Concrètement, la promesse technologique se décline en plusieurs capacités : collecte et traitement de grandes masses de données, détection de corrélations entre actions et effets sociaux ou environnementaux, et production d'indicateurs périodiques permettant un suivi. Ces possibilités restent toutefois dépendantes de la qualité des données, des méthodes d'évaluation retenues et de la transparence des modèles employés.

Une pratique d'entreprise : l'exemple du groupe SK

Pour illustrer son propos, Choi a présenté l'expérience du groupe SK. Il a expliqué que chaque filiale évalue désormais des postes positifs et négatifs (emploi, fiscalité, environnement, solidarité) et les intègre dans les décisions d'investissement et les critères de performance. L'objectif annoncé dépasse la simple neutralité : il s'agit d'améliorer la valeur sociale d'année en année.

Ce basculement se traduit, selon lui, par une transformation des indicateurs clés de performance (indicateurs clés de performance — KPI) : la performance financière ne suffit plus, et les entreprises visent à ne pas détériorer la valeur sociale, puis à l'accroître. Choi a également pris part à une table ronde sur le « capitalisme collaboratif », où il a débattu avec des universitaires et dirigeants japonais et coréens des modalités d'une coopération entre entreprises, États et société civile.

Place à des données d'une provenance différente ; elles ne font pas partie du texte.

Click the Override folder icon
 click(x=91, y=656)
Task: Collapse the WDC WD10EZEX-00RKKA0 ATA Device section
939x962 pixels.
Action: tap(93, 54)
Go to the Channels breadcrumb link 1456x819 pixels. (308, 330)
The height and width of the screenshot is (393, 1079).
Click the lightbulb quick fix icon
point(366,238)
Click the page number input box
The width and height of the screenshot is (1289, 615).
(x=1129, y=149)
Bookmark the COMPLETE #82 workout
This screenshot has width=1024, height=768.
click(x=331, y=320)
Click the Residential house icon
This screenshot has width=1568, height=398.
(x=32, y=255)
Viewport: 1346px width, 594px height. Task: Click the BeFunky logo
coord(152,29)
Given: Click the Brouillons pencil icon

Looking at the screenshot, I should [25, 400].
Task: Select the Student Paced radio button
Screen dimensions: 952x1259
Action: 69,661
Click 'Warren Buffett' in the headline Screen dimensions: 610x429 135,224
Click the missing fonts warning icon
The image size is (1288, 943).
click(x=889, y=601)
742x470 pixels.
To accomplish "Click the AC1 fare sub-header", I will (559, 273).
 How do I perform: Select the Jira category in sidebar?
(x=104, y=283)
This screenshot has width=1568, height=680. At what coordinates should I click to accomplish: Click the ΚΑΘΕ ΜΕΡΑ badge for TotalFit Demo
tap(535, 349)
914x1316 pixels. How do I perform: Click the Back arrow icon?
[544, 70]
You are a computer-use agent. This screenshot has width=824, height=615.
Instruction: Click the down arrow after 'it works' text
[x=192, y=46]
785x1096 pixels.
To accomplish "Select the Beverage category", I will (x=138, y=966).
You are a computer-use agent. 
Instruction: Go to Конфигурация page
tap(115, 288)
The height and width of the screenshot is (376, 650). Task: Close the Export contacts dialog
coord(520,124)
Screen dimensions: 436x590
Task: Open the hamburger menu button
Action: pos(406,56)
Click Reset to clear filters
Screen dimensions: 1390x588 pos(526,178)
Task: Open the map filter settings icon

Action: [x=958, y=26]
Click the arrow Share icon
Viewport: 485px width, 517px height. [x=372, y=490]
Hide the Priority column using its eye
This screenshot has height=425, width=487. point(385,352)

Enjeux pratiques et réglementaires

Si la quantification de la valeur sociale via l'intelligence artificielle paraît séduisante, plusieurs enjeux restent à adresser pour qu'elle produise des effets concrets :

  • Définition et normalisation : comment définir des métriques comparables entre secteurs et territoires ?
  • Transparence et gouvernance des modèles : qui construit les algorithmes et selon quelles hypothèses ?
  • Risque de manipulation : comment éviter le « greenwashing » ou des mesures biaisées en faveur des intérêts privés ?
  • Cadre réglementaire : quels cadres publics seront nécessaires pour encadrer l'usage des données et des évaluations ?

La réussite de cette ambition dépendra autant de l'évolution technologique que de processus institutionnels capables d'assurer fiabilité, comparabilité et responsabilité.

Ce qui reste à confirmer

Les éléments présentés lors du forum reflètent la vision et les pratiques du groupe SK, ainsi que la position de Choi Tae‑won sur le rôle de l'IA. Il reste à confirmer, à plus large échelle, dans quelle mesure ces approches sont reproductibles, quelles méthodes d'évaluation seront adoptées par d'autres acteurs et comment seront traitées les questions de gouvernance des données et d'équité dans l'allocation des ressources.

À retenir

  • Choi Tae‑won appelle à un « nouveau capitalisme » intégrant la mesure de la valeur sociale au‑delà des seuls résultats financiers.
  • Il estime que l'intelligence artificielle et les technologies numériques offrent des outils pour quantifier et piloter ces valeurs, malgré des limites liées aux données et aux coûts de transaction.
  • Le groupe SK applique déjà des évaluations de la valeur sociale au niveau des filiales, couvrant emploi, fiscalité, environnement et contributions locales.
  • L'usage de l'IA pour mesurer la valeur sociale pose des enjeux de normalisation, de transparence et de gouvernance qui devront être traités par les entreprises et les autorités publiques.